Friday 6 July 2012

Laphroiag - Cairdeas Origin

Once a year the lovely isle of Islay has a week long festival celebrating the island, island life and it's distilleries. Accordingly, them distilleries release a special Islay festival whisky to celebrate. Most of it you can only buy from the distillery and then a wee while after they'll release them in the web for their "friends" or "members" to purchase. Although you have to be fairly fast as the 10,000 bottles or so will sell like the proverbial hot cakes. Any unopened bottles are then required to be re-sold on e-bay or other internet auction sites for at least double the money. Fairly simple really.

I managed to crack open a bottle of Laphroaig Cairdeas Origin before it doubled in price or something. Named Origin as it celebrates 18 years of Friends of Laphroaig by vatting together some of the original casks that were used for the very first Cairdeas (so about 17-18 years), alongside some stuff they've been maturing in Quarter Casks (for about 7 years I've been told). No age statement, non-chill filtered and bottled at a very respectable 51.2%.

I've been fond of the previous Cairdeas releases (although I've lost any tasting notes I ever had for them I've still got the odd empty bottle or two) so I was fairly happy to have a nag on this one and this time pay a bit more attention.

The first thing to remember is that Laphroaig only make one type of whisky: and that's Laphroaig. I know that sounds obvs but with a couple of exceptions the new make that rolls off the stills is pretty much consistently the same. So it's really the casks that are going to create the various flavour profiles (which is why you've got Quarter Casks and Triple Woods out there).

So with this in mind it's surprising to note that the traditional peat reek and sharpness that you associate with Laphroiag is tempered surprisingly well. On the nose it takes a distinct back seat with a real sweet citrus and orange aroma screaming out of the blocks first of all that it kind of takes you by surprise a bit. The peat and smoke is there but the iodine and seaweed really are not. There's also a creaminess to it, which after kicking a few ideas around came up with a cross between baked alaska and creme brulee. It's got that hot ice cream thing going on.

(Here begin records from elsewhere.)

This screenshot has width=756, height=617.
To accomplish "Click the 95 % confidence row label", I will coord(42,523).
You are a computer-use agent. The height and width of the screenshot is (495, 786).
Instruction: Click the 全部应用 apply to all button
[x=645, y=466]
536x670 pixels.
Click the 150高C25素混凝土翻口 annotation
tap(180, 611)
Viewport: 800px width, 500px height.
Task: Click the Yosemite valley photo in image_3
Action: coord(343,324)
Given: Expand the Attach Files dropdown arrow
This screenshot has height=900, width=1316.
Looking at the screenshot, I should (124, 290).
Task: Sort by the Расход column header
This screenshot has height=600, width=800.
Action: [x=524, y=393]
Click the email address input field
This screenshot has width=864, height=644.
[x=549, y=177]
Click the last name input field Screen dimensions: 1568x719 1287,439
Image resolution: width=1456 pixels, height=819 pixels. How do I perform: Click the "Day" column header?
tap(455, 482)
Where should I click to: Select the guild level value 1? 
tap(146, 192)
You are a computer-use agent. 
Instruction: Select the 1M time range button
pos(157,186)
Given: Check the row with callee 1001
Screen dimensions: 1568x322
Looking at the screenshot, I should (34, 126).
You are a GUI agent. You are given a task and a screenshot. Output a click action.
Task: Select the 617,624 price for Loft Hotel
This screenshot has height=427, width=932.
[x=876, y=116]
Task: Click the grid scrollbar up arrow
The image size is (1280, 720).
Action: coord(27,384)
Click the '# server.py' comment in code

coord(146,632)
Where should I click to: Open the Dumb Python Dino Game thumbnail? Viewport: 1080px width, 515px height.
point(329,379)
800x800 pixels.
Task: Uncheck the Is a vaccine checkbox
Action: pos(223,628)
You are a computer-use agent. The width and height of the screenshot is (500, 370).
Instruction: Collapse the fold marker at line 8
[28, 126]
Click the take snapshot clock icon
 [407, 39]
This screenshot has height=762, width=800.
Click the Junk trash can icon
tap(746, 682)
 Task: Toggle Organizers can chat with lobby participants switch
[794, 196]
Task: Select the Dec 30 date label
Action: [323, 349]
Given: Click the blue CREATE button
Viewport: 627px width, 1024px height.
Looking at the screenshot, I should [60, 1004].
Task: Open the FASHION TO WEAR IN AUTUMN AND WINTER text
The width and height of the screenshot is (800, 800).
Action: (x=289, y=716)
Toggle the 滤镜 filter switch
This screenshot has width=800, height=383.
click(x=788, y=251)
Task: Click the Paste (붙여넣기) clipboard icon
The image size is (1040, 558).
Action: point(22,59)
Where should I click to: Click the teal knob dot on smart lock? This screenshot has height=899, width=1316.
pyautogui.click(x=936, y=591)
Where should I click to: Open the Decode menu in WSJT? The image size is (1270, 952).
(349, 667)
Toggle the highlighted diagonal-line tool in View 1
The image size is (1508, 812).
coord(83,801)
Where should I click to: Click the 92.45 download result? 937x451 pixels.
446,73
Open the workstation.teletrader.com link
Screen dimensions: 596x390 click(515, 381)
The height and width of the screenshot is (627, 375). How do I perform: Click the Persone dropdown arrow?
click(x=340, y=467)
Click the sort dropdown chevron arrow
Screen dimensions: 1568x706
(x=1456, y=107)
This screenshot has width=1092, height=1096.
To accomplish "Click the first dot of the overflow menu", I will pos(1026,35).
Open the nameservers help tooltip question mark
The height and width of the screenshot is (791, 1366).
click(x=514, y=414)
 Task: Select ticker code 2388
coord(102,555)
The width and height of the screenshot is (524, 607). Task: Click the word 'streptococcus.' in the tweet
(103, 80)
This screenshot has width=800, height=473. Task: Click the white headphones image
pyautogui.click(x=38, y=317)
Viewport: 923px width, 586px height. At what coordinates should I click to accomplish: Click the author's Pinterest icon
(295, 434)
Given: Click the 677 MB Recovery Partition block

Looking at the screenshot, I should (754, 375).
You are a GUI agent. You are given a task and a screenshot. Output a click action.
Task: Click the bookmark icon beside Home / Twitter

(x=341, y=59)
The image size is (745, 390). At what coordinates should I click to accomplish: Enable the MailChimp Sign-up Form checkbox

There's a lot going on with the nose and that kind of transfers to the taste although doesn't live up to the layered and complexity of it. There's toasty and oaky flavours with the peat again taking a supporting role, subdued somewhat but not steam-rollered as it is in the Triple Wood. There's a distinct bitterness in the finish that clings to the sides of the mouth and fades to a burnt plastic, plimsol, rubber, tarpaulin edge I've sometimes found in other Islay malts.

A lovely interesting take on the Laphroaig riff and one that, for me, works a lot better than the Triple Wood gig. Perhaps not the most consistently balanced of any of the expressions but a huge amount of fun and one that I'll have to come back to again to double check my thoughts.

Post photo soon.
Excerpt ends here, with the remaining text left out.